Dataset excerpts
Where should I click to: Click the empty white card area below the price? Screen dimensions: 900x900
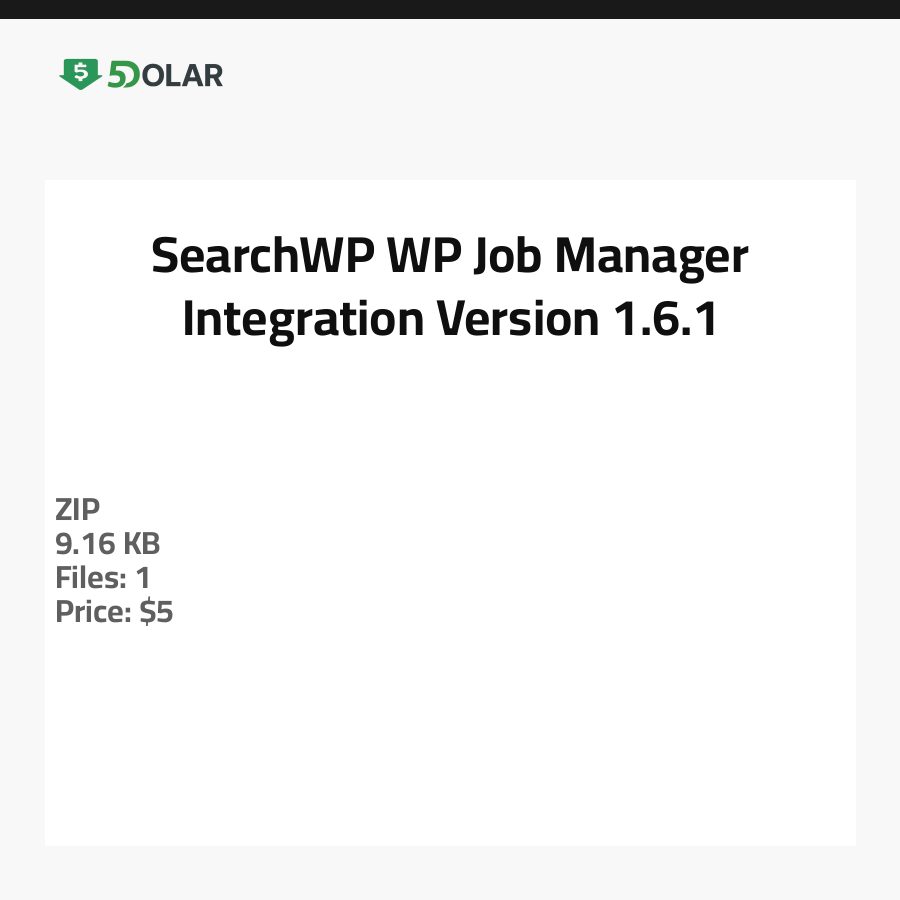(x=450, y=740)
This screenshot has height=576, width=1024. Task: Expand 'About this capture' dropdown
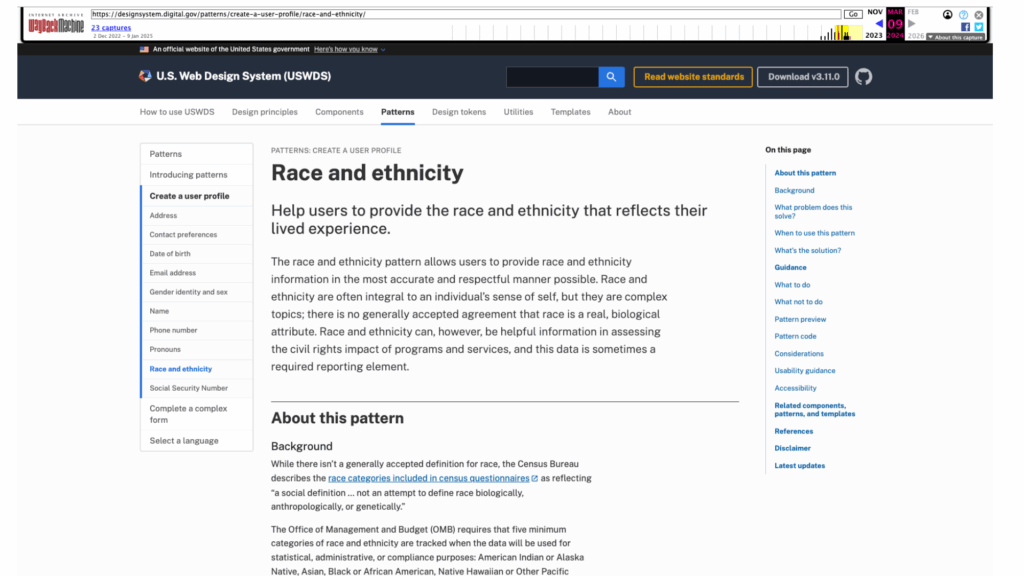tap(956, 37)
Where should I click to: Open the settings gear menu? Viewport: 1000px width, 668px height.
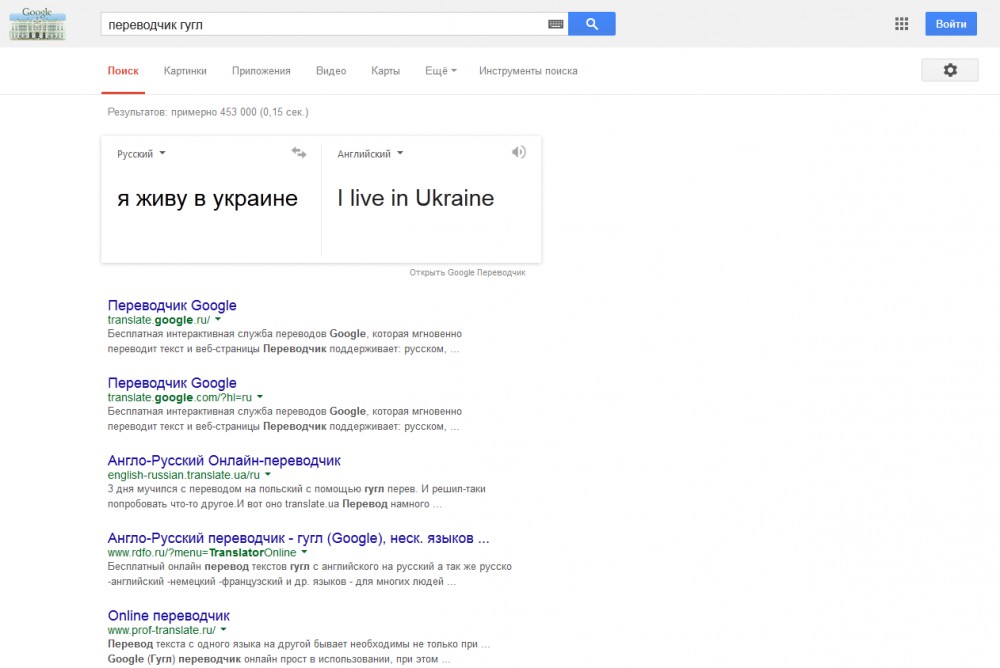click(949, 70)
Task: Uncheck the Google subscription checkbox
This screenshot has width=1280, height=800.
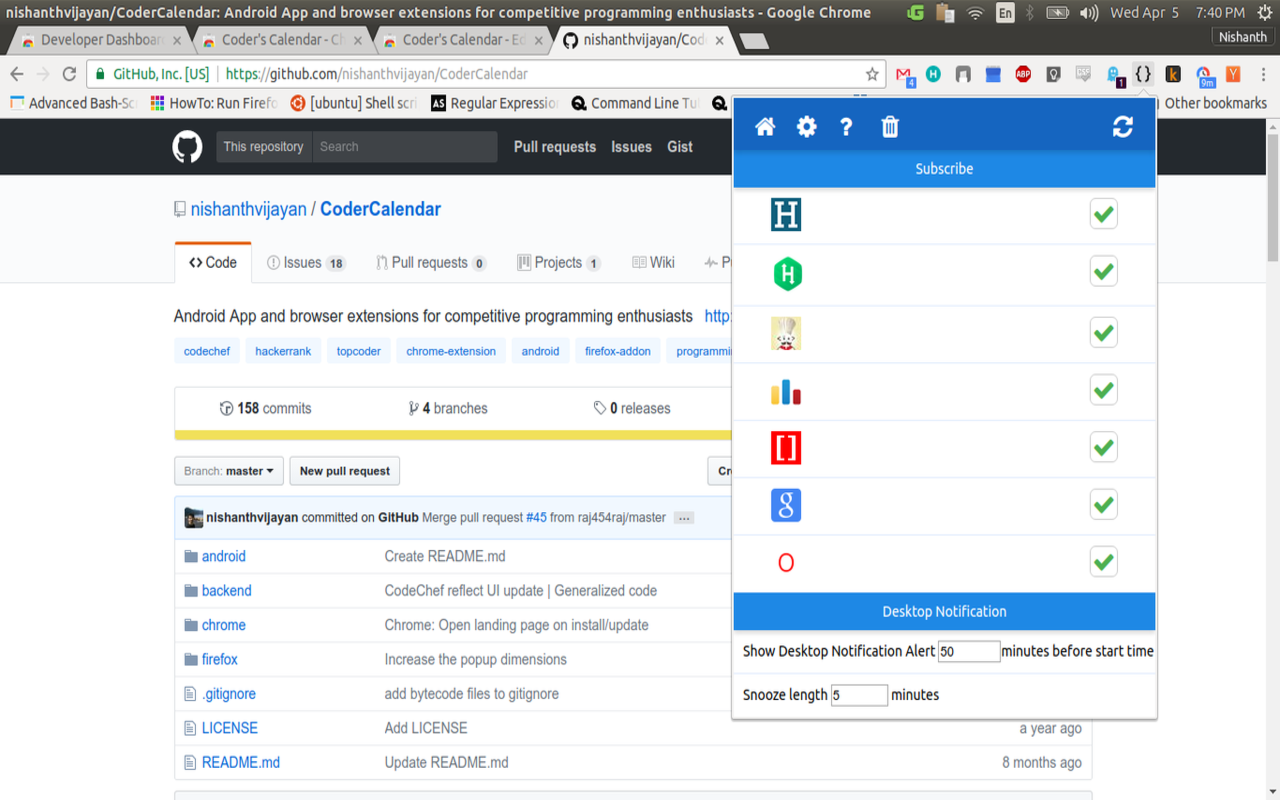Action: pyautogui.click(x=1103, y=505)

- TASK INSTRUCTIONS -
Nothing but the records themselves, exact and complete, should be returned; leave the pictures out.

- SOLUTION TO THIS EXERCISE -
Where should I click to: Click the empty white card area below the price? Screen dimensions: 900x900
(x=450, y=740)
This screenshot has height=576, width=1024. Task: Expand 'About this capture' dropdown
tap(956, 37)
Where should I click to: Open the settings gear menu? Viewport: 1000px width, 668px height.
click(949, 70)
Task: Uncheck the Google subscription checkbox
This screenshot has width=1280, height=800.
Action: pyautogui.click(x=1103, y=505)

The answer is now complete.